Kapitel 5 - Im Wald

Wie angewurzelt sitze ich vor meinem Computer. Die Nachricht, die er mir geschrieben hat, rührt mich sehr. Ich kann anhand seines Textes schon spüren, wie verzweifelt und ängstlich er sein muss. Aber nach dem Vorfall mit meiner Mutter, geht es mir nicht anders. Ich habe sie richtig verletzt, und das auf eine grauenhafte und schreckliche Art und Weise. Und dann war da noch dieser Traum, er fühlte sich so echt an, als wäre Elisa da gewesen.

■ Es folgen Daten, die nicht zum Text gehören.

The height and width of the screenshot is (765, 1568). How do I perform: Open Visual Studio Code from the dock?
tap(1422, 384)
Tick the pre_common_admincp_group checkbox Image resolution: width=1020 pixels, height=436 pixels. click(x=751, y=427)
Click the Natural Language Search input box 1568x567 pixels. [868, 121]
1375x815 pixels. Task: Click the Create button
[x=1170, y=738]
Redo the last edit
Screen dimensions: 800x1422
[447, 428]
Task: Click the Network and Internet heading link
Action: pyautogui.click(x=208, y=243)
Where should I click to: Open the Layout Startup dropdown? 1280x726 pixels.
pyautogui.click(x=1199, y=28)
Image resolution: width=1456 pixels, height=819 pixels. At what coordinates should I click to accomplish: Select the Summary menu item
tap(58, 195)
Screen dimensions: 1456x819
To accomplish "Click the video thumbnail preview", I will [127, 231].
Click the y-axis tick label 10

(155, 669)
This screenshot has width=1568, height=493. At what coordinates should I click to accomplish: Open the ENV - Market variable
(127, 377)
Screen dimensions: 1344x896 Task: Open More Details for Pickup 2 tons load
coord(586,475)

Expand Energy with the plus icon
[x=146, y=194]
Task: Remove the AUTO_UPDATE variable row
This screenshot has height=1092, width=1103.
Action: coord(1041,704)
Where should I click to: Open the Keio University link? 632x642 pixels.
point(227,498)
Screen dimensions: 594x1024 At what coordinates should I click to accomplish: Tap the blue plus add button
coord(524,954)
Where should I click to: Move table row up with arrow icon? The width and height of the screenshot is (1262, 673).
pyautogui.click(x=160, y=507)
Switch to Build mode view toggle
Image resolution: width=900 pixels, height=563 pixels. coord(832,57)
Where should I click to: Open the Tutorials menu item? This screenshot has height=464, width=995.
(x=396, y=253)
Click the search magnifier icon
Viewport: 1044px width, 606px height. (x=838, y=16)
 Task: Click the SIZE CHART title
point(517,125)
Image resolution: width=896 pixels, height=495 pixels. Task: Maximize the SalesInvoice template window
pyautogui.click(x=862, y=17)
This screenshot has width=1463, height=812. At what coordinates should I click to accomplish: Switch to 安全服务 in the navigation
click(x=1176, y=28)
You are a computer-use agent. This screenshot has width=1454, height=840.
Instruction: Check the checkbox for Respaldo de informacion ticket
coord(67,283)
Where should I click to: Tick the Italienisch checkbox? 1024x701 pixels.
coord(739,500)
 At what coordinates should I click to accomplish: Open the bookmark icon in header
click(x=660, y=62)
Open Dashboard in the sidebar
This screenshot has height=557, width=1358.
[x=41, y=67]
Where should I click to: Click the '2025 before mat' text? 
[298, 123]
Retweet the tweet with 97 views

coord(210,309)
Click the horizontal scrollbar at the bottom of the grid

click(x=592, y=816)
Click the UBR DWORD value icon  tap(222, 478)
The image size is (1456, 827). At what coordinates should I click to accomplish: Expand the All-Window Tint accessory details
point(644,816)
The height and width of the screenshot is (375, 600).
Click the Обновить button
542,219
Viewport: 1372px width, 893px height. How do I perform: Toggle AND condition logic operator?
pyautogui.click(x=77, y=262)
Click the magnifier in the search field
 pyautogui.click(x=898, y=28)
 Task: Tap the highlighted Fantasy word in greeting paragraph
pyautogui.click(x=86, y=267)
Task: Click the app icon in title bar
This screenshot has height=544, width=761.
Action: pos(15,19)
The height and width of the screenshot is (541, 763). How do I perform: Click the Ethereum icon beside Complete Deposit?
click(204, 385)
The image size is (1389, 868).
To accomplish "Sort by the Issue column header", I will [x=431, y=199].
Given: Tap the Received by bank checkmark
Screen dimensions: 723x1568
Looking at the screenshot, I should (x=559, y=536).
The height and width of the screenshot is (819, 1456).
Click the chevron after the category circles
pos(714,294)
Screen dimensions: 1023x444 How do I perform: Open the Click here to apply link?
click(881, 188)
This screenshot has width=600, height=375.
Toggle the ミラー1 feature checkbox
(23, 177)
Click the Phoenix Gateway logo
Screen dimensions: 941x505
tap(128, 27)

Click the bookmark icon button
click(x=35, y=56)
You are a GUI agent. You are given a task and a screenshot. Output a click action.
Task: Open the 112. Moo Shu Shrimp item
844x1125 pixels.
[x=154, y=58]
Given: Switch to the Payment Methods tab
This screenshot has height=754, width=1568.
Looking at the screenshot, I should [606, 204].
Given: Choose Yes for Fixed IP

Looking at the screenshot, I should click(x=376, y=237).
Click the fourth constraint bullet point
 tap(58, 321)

Aber er hat recht, wir müssen uns dringend treffen, denn ich bin ehrlich, ich will auch noch nicht sterben, und ich will unbedingt diesem Ganzen ein für alle Mal ein Ende setzen, ich muss Elisa und die anderen aufhalten, koste es, was es wolle.

Mit einem Lächeln im Gesicht schreibe ich ihm wieder, dabei bin ich ziemlich nervös, aber auch verunsichert.

,,Hey Aiden, ich habe deine Nachricht gelesen, und sie rührt mich sehr. Ich werde mich jetzt fertig machen und sofort zu dir kommen. Bis gleich :) ."

Ein Gefühl von Entschlossenheit kommt in mir auf. Nach der Nachricht fühle ich mich irgendwie unglaublich, es ist als könnte ich alles schaffen. Ich ziehe meine Schultern an und mache meinen Rücken gerade. Daraufhin schalte ich meinen PC aus.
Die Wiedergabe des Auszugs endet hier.